Items dataset schema requirements (custom)

An Items dataset stores metadata about your items in your catalogue. This might include information such as price, genre, and availability for each item. For information about the types of item data you can import into Amazon Personalize, see Items dataset.

The data you provide for each item must match your Items dataset schema. At minimum, you must provide an Item ID for each item (max length 256 characters). Depending on your schema, item metadata can include empty/null values. Your schema must have minimum one metadata field, but if you add a null type, this value can be null for the item. You are free to add additional fields depending on your use case and your data. As long as the fields aren't listed as required or reserved, and the data types are listed in Schema data types, the field names and data types are up to you.

To use categorical data, add a field of type string and set the field's categorical attribute to true in your schema. Then include the categorical data in your bulk CSV file and individual item imports. Categorical values can have at most 1000 characters. If you have an item with a categorical value with more than 1000 characters, your dataset import job will fail.

For items with multiple categories, separate each value with the vertical bar, '|'. For example, for a GENRES field your data for an item might be Action|Crime|Biopic. If you have a multiple levels of categorical data and some items have multiple categories for each level in the hierarchy, add a field for each level and append a level indicator after each field name: GENRES, GENRE_L2, GENRE_L3. This allows you filter recommendations based on sub-categories, even if an item belongs to multiple multi-level categories (for information on creating and using filters see Filtering recommendations and user segments). For example, a video might have the following data for each category level:

  • GENRES: Action|Adventure

  • GENRE_L2: Crime|Western

  • GENRE_L3: Biopic

In this example, the video is in the action > crime > biopic hierarchy and the adventure > western > biopic hierarchy. We recommend only using up to L3 but you can use more levels if necessary.

During model training, Amazon Personalize considers a maximum of 750,000 items.

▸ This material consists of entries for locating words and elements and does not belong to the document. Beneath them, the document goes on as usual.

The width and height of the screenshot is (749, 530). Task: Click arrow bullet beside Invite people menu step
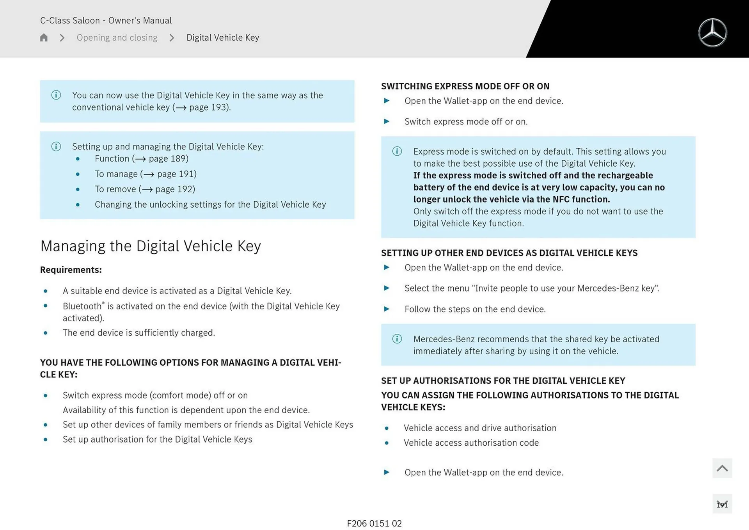coord(387,288)
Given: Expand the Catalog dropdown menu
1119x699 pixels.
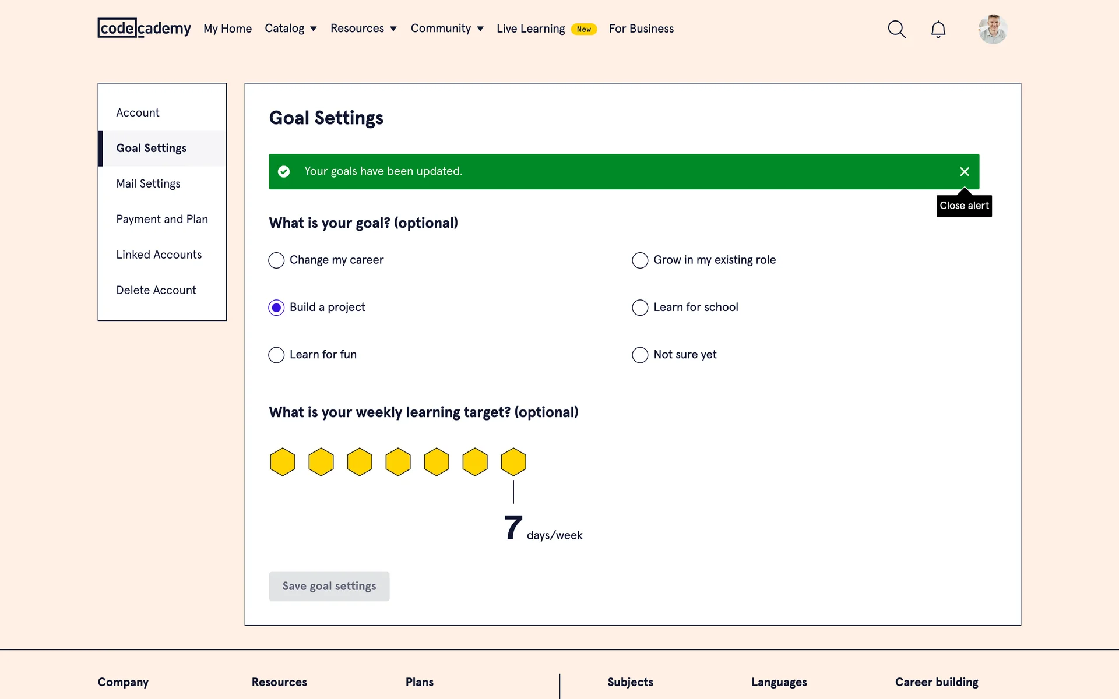Looking at the screenshot, I should click(x=290, y=29).
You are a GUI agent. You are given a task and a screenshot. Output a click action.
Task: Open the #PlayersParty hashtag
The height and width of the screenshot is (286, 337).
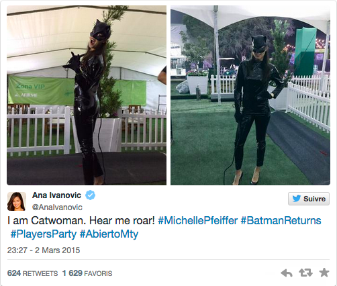[x=44, y=234]
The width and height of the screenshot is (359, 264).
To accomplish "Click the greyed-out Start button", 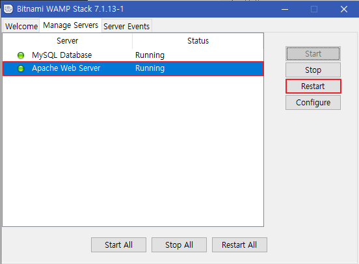I will tap(313, 54).
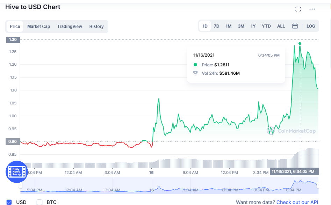Open the three-dot more options menu
The image size is (331, 205).
(312, 9)
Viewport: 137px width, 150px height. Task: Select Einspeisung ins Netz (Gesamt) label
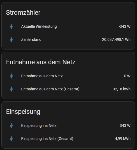point(47,139)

If you import more than 750,000 items, Amazon Personalize decides which items to include in training, with an emphasis on including new items (items you recently added with no interactions) and existing items with recent interactions data.

For more information on minimum requirements and maximum data limits for an Items dataset, see Service quotas.

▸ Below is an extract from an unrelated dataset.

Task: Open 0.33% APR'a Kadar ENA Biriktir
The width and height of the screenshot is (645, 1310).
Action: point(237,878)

Items dataset schema example (custom)

The following example shows how to structure an Items schema. The ITEM_ID field is required. The GENRE field is categorical metadata and the DESCRIPTION field is textual metadata. At least one metadata field is required. You can add a maximum of 100 metadata fields. The CREATION_TIMESTAMP field is a reserved keyword. For information about schema requirements, see Custom dataset and schema requirements.

{ "type": "record", "name": "Items", "namespace": "com.amazonaws.personalize.schema", "fields": [ { "name": "ITEM_ID", "type": "string" }, { "name": "GENRES", "type": [ "null", "string" ], "categorical": true }, { "name": "CREATION_TIMESTAMP", "type": "long" }, { "name": "DESCRIPTION", "type": [ "null", "string" ], "textual": true } ], "version": "1.0" }

For this schema, the first few lines of historical data in a CSV file might look like the following.

ITEM_ID,GENRES,CREATION_TIMESTAMP,DESCRIPTION 1,Adventure|Animation|Children|Comedy|Fantasy,1570003267,"This is an animated movie that features action, comedy, and fantasy. Audience is children. This movie was released in 2004." 2,Adventure|Children|Fantasy,1571730101,"This is an adventure movie with elements of fantasy. Audience is children. This movie was release in 2010." 3,Comedy|Romance,1560515629,"This is a romantic comedy. The movie was released in 1999. Audience is young women." 4,Comedy|Drama|Romance,1581670067,"This movie includes elements of both comedy and drama as well as romance. This movie was released in 2020." ... ...